The Jesus I'm Just Getting to Know

I've read the Bible in it's entirety a few times.  I went to Bible college where I majored in Bible (and Psy) and learned how to really study it and grew in my faith.  I attempt to be in the Word regularly.  Yet it doesn't seem to matter, I always gain new insights.  I feel lately God is really showing me different parts of himself, parts that still seem so confusing to me.  Parts that don't always make sense and I come up with questions that I don't know what to do with, besides ask Him for wisdom.
This Jesus that I follow, He does things that if I were there at the time, I would think were crazy, that were not the best way, "smartest way", most convenient and certainly not the best planned.  Or at least with my finite self that's how I would see it.  He loves those that are marginalized.  He rebuked those that are proud and sometimes, seem to be doing the "right thing".  He often went against what the religious culture taught and did not care what others thought.

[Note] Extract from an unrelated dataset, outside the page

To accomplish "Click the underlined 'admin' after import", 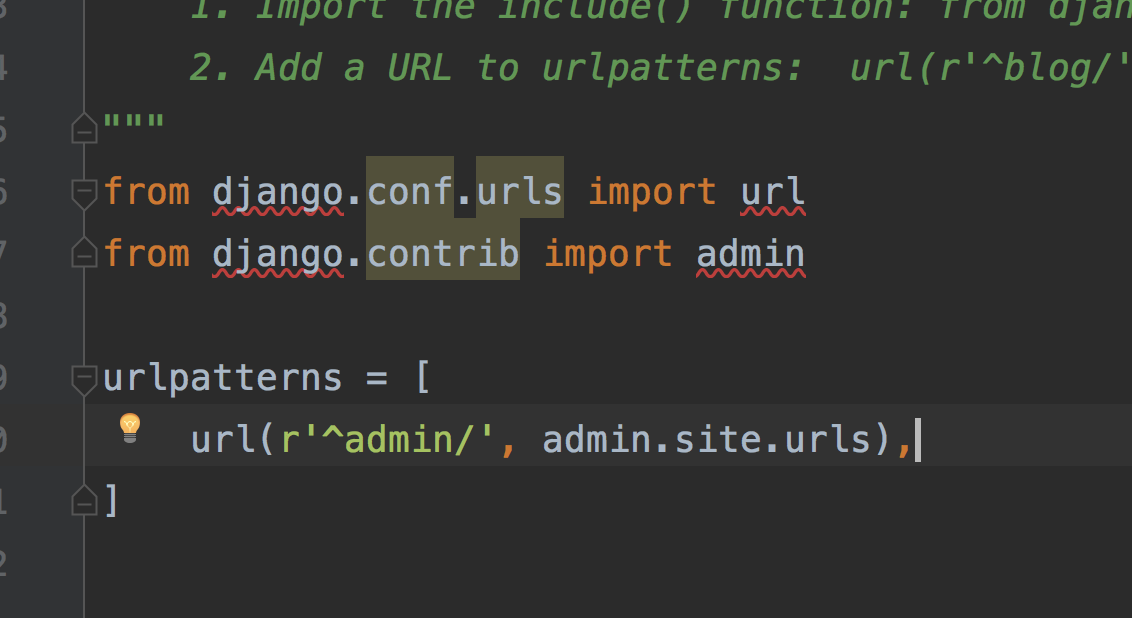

This Jesus.  I want to know more of him.  To understand, to process fully.  I think it's so easy to get caught up with what our "culture Christianity" is like, we miss A LOT.  But I want to go back to the source more, to what He really says, not what "seems right".  Oh, Lord grant me this wisdom.  Please let me see things through your eyes.  Not trying to gain your approval (for nothing I can do deserves such) but granting me the grace and mercy to understand and worship you more fully.